# New Here. Thankful to have found this.. I am thinking of leaving my husband..



## lolly.lolly (Dec 6, 2011)

Oh where to begin.. I am 41, together 14 years, 1 child in kindergarten. Our marriage has never been a healthy marriage. No abuse, nothing like that. But never a healthy sex life (had trouble with fertility for years to conceive my son) then we just stopped having sex, once a month at best and really out of obligation. I don't think I love him anymore. I like him, I enjoy his company as a friend but not as an equal. But then I think he's such a great dad, and he's not terrible to you why can't you find the love for him. I told him I wanted to move out, he wants to work on the marriage. I don't know if I even want to. He's had 2 emotional affairs since I had our son. I confess I am not giving him the attention I once gave him. I give it all to our son. He can't be happy which is why he finds these "friends" to talk too.

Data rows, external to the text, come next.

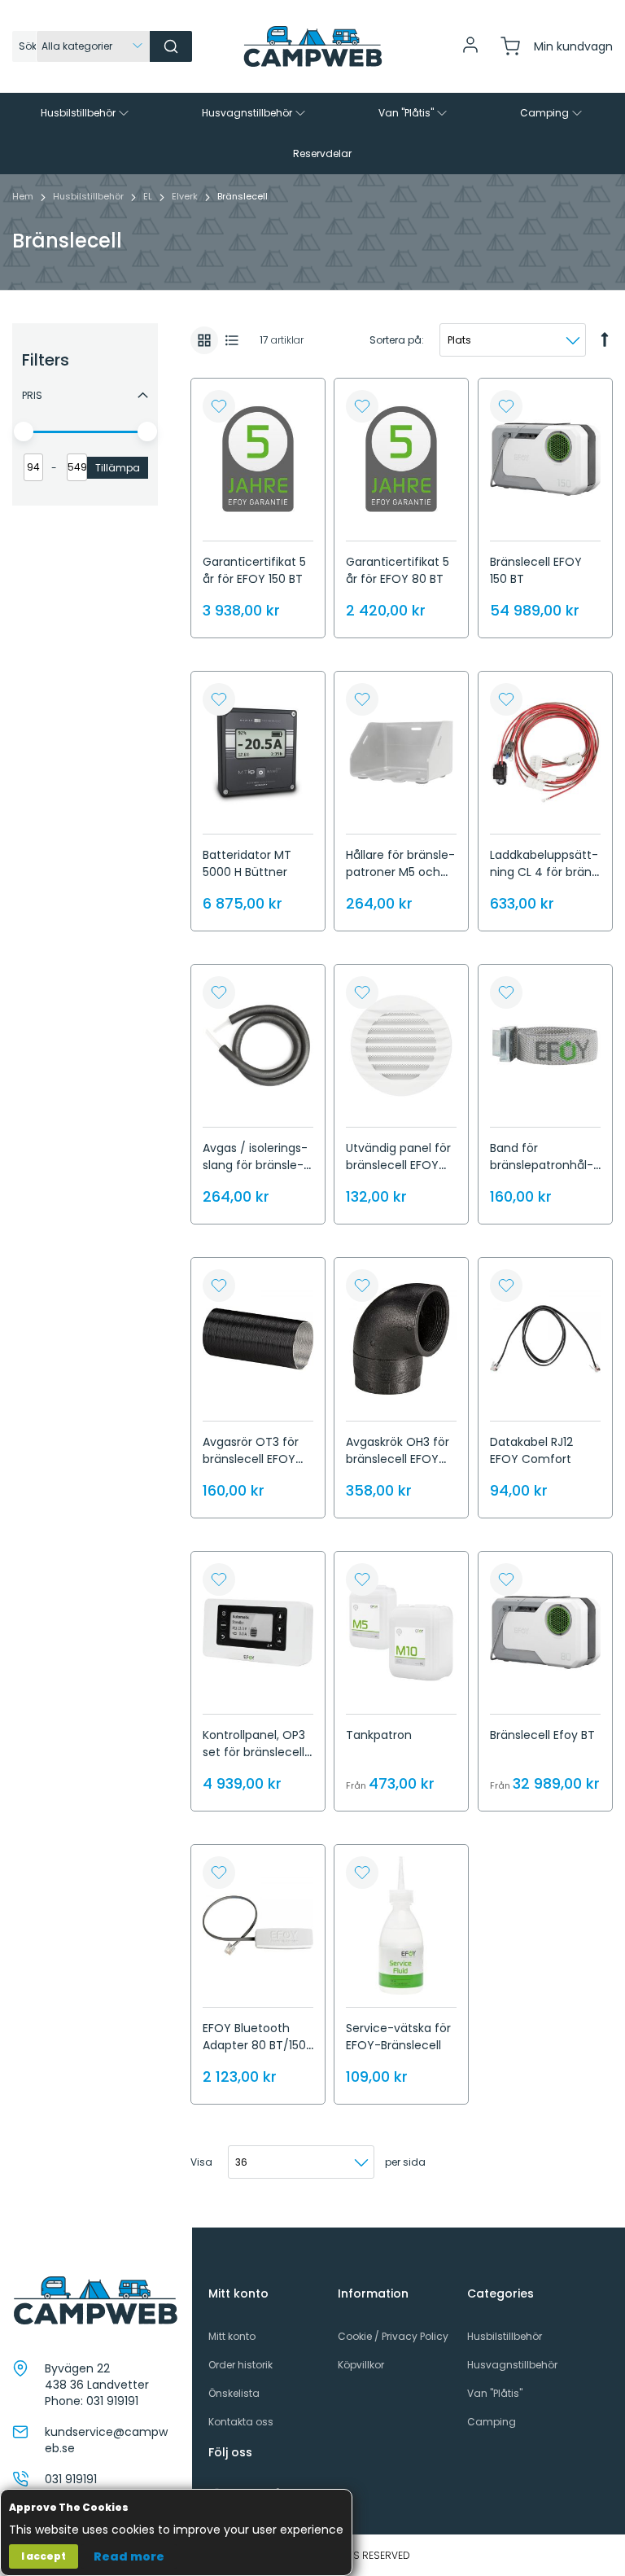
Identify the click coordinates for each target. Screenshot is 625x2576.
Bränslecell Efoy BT (542, 1735)
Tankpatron (379, 1735)
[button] (219, 406)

My life is such a mess I don't know what to do.


----------



## Emma1981 (Apr 29, 2010)

Me too.


----------



## rightallalong (Dec 6, 2011)

yep in a mess sounds about right....please read my thread....please dont leave your husband until you've really tried. My husband didnt bother trying and now i'm heartbroken. Your husbands affairs have probably affected you and you've put up barriers to stop yourself hurting and thats why you find it hard to love him. Maybe you never will again and seperating is the best thing but the fact that you've had to ask advice means you're not sure so it has to be worth one last shot. If you really saw no hope for your marriage and were happy to seperate you probably wouldn't be on here...


----------



## rightallalong (Dec 6, 2011)

P.S forgot to say - he says he wants to work on the marriage then the 'friends' stop right here right now !


----------



## HerToo (Oct 3, 2011)

He has to end the affair stuff with full transparency to you by providing you with access to his cell phone, texts, emails, and social web sites.

You both need to attend marriage counseling for your marriage, and individual counseling to understand your thoughts.

Give an honest effort to fix your marriage. If it doesn't work out after that, you tried.


----------